Complete and Approximate Equivalent Circuits of Induction Motor

---

---

Complete Equivalent Circuit of Induction Motor

In order to obtain the complete per-phase equivalent circuit of an induction motor, it is required to refer the rotor part to the stator side frequency and voltage level.

The transformation of the rotor circuit of the induction motor can be done by the means of effective turns ratio of the induction motor.

The figure shows the complete equivalent circuit of the induction motor.

Let suffixes "s" and "r" be used for stator and rotor quantities respectively.

Then,

a_eff = Effective Turns Ratio of Induction Motor

R'_r = Resistance of the Rotor Winding per Phase Referred to Stator

X'_r0 = Standstill Rotor Reactance per Phase Referred to Stator

Therefore, the rotor EMF referred to stator side is given by,

$$\mathrm{\frac{E_{r}}{N_{er}} \: = \: \frac{E'_r}{N_{es}} \:\: \dotso \: (1)}$$

$$\mathrm{\Rightarrow \: E'_{r} \: = \: \frac{N_{es}}{N_{er}}E_{r} \: = \: a_{eff} \: \cdot \: E_{r} \: = \: E_{s} \:\: \dotso \: (2)}$$

Similarly, the rotor current referred to stator side is,

$$\mathrm{I'_{r} \: = \: \frac{I_{r}}{a_{eff}} \:\: \dotso \: (3)}$$

Rotor impedance referred to stator side is given by,

$$\mathrm{Z'_{r0} \: = \: a_{eff}^{2}\left(\frac{Rr}{s} \:+\: jX_{r0}\right) \:\: \dotso \: (4)}$$

Where, s is the fractional slip of the rotor.

The standstill rotor reactance referred to stator side is given by,

$$\mathrm{X'_{r0} \: = \: a_{eff}^{2} X_{r0} \:\: \dotso \: (5)}$$

Approximate Equivalent Circuit of Induction Motor

The circuit shown in the figure below is known as the approximate equivalent circuit per phase of the induction motor.
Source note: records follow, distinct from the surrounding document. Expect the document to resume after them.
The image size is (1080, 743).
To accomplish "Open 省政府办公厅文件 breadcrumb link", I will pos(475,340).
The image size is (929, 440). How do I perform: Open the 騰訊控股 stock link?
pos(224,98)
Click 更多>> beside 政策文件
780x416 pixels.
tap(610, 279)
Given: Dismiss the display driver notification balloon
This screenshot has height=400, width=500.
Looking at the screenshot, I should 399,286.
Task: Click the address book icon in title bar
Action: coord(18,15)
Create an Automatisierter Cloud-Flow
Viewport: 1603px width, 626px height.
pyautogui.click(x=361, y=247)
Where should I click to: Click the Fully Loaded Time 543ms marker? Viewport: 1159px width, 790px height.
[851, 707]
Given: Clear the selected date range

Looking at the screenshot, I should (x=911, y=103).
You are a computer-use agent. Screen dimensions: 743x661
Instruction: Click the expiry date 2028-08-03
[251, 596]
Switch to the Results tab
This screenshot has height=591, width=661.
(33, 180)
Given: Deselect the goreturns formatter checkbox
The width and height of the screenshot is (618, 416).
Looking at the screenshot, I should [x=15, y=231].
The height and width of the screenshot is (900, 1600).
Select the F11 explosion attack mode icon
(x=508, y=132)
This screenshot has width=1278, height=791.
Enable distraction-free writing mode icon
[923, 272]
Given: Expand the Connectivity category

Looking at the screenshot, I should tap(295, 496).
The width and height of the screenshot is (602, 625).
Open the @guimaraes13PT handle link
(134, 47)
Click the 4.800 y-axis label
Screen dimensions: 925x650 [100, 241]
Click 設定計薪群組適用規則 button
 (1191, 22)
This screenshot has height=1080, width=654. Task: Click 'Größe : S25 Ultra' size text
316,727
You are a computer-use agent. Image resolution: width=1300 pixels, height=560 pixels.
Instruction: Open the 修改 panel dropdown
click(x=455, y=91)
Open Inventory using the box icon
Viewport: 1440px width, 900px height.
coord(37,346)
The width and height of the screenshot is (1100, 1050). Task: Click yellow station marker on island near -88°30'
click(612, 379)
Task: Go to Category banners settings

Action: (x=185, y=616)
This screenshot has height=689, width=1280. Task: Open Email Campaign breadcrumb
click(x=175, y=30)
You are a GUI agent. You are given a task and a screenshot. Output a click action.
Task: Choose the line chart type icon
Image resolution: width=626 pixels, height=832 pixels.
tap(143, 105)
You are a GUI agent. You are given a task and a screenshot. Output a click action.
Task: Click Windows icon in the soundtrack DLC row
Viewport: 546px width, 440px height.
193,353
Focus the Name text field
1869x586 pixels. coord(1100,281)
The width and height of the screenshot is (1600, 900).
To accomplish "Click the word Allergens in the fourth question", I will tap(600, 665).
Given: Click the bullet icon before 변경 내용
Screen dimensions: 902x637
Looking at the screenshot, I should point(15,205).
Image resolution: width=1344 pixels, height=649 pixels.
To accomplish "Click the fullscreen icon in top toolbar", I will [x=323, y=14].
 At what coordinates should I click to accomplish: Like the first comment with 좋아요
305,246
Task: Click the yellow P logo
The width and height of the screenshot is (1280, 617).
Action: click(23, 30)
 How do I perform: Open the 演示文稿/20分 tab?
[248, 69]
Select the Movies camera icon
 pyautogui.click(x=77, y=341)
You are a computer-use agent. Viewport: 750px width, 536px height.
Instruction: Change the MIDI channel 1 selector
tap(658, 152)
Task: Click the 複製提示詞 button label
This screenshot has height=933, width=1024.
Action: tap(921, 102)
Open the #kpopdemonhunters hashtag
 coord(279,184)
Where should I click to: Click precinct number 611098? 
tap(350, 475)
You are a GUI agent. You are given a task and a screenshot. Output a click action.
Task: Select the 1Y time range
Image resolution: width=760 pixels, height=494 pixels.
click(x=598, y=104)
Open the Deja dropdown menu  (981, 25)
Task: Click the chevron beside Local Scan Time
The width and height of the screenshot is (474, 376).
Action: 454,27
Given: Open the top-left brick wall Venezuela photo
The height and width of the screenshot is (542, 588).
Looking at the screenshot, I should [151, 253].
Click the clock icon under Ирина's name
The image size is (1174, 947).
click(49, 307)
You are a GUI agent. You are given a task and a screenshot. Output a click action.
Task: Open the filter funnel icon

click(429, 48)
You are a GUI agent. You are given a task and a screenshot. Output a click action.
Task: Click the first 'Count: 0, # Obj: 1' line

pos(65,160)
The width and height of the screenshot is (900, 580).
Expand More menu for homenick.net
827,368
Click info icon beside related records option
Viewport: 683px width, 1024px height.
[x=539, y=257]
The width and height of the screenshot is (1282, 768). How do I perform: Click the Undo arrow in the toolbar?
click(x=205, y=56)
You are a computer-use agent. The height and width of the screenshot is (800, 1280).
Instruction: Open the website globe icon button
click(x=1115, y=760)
The approximate equivalent circuit of the induction motor is obtained by shifting the shunt branches R₀ and X₀ in the equivalent circuit. In the approximate equivalent circuit, the only component that depends upon the slip (s) is the resistance which is representing the developed mechanical power by the rotor. All other quantities are constant and the reactances correspond to those quantities at the fixed stator frequency (f_s).

This approximate equivalent circuit is used as the standard for all performance calculation of an induction motor.

By referring the approximate equivalent circuit of the induction motor, the following equations can be written down for one phase at a slip s.

The impedance beyond the terminals A and B is given by

$$\mathrm{Z_{AB} \: = \: \left(Rs \: + \: \frac{R'_r}{s}\right) \: + \: j(X_{s} \: + \: X'_r) \:\: \dotso \: (6)}$$

$$\mathrm{I'_r =\frac{V_s}{Z_{AB}}=\frac{V_s}{\left(Rs \: + \: \frac{R'_r}{s}\right) \: + \: j(X_s + X'_r)} \:\: \dotso \: (7)}$$

$$\mathrm{\therefore \: Magnitude \: of \:\: I'_r = |I'_r| =\frac{V_s}{\sqrt{\left(Rs +\frac{R'_r}{s}\right)^{2} \:+\: (X_s + X'_r)^{2}}} \:\: \dotso \: (8)}$$

Therefore,

$$\mathrm{I'_{r} \:=\: |I'_{r}| \: \angle - \varphi_{r} \: = \: I'_{r} \: \cos \varphi_{r} \: - \: jI'_{r} \: \sin\varphi_{r} \:\: \dotso \: (9)}$$

Where,

$$\mathrm{\varphi_{r} \:=\: tan^{-1} \left(\frac{X_{s} \:+\: X'_{r}}{R_{s} \:+\: \frac{R'_r}{s}}\right) \:\: \dotso \: (10)}$$

Then, the power factor from the approximate equivalent circuit is,

$$\mathrm{\cos \varphi_{r} \: = \: \frac{(R_{s} \: + \: \frac{R'_{r}}{s})}{|Z_{AB}|} \:\: \dotso \: (11)}$$

The no-load current is given by,

$$\mathrm{I_{0} \: = \: I_{w} \: + \: I_{m}}$$

$$\mathrm{\Rightarrow \: I_{0} \: =\: \frac{V_{s}}{R_{0}} \:+\: \frac{V_{s}}{jX_{0}} \:\: \dotso \: (12)}$$

Hence, the total stator current is given by the phasor sum of rotor current referred to stator and no-load current, i.e.,

$$\mathrm{I_{s} \: = \: I'_{r} \:+\: I_{0} \:\: \dotso \: (13)}$$

$$\mathrm{\text{Total core losses, } \: P_{c} \: = \: P_{h} \: +\: P_{e} \: = \: 3 \:V_{s}I_{0} \:\cos \varphi_{0} \:\: \dotso \: (14)}$$

The input power to the stator is given by,

$$\mathrm{P_{input} \:=\: 3\:V_{s}I_{s} \: \cos \varphi_{s} \: =\: 3 \: V_{s}I'_{r} \: \cos \varphi_{r} \: + \: P_{C} \: = \: 3 \: I'^{2}_{r}\left(Rs \:+\: \frac{R'_{r}}{s}\right) \:+\: P_{C} \:\: \dotso \: (15)}$$

The air-gap power per phase in the induction motor is given by,

$$\mathrm{P_{g} \: =\: V_{s}I'_r \:\cos \varphi_{r} \: = \: I'^{2}_{r} \: \times \: \left(\frac{R'_r}{s}\right)}$$

$$\mathrm{\Rightarrow \: P_{g} \: =\: \frac{V_{s}^{2}}{\left(Rs \:+\: \frac{R'_{r}}{s}\right)^{2} \:+\: (X_{s} \:+\: X'_{r})^{2}} \:\times \: \left(\frac{R'_{r}}{s}\right) \:\: \dotso \: (16)}$$

Therefore, the torque developed by the motor is given by,

$$\mathrm{\tau_{d} \: = \: \frac{P_{g}}{\omega_{S}} \:=\: \frac{V_{s}^{2}}{\omega_{S}\left[\left(Rs \:+\: \frac{R'_{r}}{s}\right)^{2}\:+\: (X_{s} \:+\: X'_{r})^{2}\right]}\:\times \: \left(\frac{R'_{r}}{s}\right) \:\: \dotso \: (17)}$$